One the one hand, Libya is determined to wield influence in its southern neighbor. One the other, France, the former colonial power, retains a military and economic presence here in direct response to a preceived Libyan threat.
"Because of improved relations between Libya and Chad, there's no reason for the French to stay," Libya's ambassador in Chad, Gheith Saif-Annaser, said in an interview. "It's not easy to accept a foreign presence in any neighboring country."
Libya, which has allied itself with numerous factions in Chad since the late 1970s and wielded direct influence there until former dictator Hissein Habre came to power in 1982, is now increasing its influence on all levels. The commercial Chad-Libyan Bank, which was closed in 1982, is expected to reopen in August with $2.4 million of Libyan capital and $1.4 million of Chadian capital.
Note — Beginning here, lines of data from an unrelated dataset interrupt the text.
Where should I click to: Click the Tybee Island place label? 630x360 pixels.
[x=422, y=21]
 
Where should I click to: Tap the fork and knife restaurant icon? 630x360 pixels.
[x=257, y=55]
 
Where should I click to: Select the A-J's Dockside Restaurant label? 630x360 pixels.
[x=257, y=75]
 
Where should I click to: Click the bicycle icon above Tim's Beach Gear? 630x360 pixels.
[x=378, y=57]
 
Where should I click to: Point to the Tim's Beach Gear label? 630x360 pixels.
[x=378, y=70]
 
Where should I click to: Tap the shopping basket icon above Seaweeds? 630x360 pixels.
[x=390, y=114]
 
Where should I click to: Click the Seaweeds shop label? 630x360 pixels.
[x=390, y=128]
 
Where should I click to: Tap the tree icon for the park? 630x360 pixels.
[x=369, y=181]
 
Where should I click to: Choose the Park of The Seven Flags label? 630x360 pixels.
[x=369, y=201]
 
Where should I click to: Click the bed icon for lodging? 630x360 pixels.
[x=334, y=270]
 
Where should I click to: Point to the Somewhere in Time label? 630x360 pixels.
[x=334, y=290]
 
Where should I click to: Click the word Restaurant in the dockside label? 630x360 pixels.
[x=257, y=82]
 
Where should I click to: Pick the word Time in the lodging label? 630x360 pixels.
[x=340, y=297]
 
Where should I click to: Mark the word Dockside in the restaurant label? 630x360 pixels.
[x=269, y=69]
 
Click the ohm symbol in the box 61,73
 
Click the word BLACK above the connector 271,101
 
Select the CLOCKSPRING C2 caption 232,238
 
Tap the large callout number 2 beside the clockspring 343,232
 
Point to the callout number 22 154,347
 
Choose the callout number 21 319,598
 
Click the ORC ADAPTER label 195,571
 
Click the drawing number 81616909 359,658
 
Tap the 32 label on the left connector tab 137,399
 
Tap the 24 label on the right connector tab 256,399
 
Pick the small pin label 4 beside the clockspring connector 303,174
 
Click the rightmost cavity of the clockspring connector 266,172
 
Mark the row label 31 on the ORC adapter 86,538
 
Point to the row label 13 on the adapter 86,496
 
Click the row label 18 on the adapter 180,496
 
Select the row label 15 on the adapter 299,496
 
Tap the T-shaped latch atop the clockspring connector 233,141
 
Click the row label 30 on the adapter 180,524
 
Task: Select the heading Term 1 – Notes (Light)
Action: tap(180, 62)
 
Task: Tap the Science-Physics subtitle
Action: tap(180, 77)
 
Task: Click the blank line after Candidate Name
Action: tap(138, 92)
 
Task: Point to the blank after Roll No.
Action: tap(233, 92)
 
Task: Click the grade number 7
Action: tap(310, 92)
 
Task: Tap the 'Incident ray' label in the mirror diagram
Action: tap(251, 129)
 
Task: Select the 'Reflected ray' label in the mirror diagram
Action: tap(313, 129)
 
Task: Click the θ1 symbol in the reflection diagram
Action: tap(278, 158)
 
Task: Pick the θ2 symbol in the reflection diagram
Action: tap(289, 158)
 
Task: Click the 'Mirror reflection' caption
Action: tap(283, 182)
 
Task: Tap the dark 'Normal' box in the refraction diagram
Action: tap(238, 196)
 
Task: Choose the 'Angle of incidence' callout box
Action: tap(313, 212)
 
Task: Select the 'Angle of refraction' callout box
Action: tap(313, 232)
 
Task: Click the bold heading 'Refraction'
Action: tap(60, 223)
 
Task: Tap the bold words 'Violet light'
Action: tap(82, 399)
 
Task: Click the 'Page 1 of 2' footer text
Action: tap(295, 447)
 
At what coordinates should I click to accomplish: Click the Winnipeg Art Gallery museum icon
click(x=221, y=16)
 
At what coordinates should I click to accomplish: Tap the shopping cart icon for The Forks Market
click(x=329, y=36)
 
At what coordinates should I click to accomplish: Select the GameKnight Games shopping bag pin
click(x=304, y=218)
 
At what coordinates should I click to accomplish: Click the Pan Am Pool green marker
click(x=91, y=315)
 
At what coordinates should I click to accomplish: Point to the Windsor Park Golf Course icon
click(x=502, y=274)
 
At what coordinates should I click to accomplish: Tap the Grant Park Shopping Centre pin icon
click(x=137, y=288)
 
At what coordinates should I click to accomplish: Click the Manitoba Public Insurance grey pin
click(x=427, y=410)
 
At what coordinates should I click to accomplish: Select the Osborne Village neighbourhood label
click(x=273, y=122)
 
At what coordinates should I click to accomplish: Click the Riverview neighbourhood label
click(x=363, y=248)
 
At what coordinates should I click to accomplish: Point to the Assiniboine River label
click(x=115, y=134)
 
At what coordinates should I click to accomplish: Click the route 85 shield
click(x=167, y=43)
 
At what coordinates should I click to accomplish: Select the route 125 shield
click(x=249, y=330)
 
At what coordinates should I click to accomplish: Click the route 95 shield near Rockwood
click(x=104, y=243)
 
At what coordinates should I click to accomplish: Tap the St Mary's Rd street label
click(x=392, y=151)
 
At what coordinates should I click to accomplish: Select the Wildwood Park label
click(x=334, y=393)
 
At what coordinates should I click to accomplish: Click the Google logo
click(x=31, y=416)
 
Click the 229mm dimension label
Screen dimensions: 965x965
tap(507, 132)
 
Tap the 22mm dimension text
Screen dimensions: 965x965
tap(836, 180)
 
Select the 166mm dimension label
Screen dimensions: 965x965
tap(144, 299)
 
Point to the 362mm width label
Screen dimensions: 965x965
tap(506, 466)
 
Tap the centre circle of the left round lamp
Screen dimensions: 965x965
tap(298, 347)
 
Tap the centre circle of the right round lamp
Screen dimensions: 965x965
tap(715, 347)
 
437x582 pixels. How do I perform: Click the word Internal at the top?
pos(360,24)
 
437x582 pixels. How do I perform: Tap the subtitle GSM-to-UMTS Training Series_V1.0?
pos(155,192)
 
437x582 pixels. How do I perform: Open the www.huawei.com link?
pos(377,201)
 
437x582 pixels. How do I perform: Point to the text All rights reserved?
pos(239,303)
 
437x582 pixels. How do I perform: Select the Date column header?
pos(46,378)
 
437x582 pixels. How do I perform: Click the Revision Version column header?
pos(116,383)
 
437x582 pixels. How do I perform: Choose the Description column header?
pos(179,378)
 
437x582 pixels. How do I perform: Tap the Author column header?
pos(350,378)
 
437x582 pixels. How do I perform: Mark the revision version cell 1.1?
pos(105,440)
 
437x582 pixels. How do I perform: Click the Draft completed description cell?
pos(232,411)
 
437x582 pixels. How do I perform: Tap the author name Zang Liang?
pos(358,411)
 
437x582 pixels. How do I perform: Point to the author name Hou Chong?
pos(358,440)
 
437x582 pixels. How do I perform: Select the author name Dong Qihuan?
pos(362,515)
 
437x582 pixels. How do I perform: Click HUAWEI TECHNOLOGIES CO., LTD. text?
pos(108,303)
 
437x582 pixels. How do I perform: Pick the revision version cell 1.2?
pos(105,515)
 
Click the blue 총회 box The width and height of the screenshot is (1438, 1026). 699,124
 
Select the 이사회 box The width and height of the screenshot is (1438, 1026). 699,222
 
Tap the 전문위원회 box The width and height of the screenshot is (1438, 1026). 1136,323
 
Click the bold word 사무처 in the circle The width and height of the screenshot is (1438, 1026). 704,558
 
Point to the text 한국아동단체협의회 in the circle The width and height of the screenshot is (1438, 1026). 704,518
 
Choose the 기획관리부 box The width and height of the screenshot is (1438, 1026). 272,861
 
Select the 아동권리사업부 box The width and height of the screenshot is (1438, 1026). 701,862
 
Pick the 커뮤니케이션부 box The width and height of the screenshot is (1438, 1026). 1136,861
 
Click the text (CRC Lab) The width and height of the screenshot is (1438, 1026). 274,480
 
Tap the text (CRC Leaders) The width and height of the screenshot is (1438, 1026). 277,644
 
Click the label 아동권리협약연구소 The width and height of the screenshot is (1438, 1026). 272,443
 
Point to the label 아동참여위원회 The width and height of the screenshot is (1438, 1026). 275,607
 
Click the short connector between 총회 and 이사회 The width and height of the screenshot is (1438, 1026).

Over the past year, Libya has channeled funds to northern Chadian Muslims through the Tripoli-based Islamic Call Society, which gives assistance to poor Muslims. Libya has also provide farm equipment, anti-colera vacinations, and 1,200 metic tons of food during periods of shortage last year. More food aid is expected this year.
Meanwhile the Deby government is relying on $18.5 million per year from France to pay government salaries. France also maintains 750 troops and 10 fighter aircraft that it sent to Chad in 1986 to help then-President Habre repel Libyan territorial claims in the north. Senior French sources say the Libyan factor is the only reason for France's continuing military presence.
(Libya first annexed the "Aozou strip" in 1973, and France has been bristling ever since. The issue is now before the International Court of Justice.)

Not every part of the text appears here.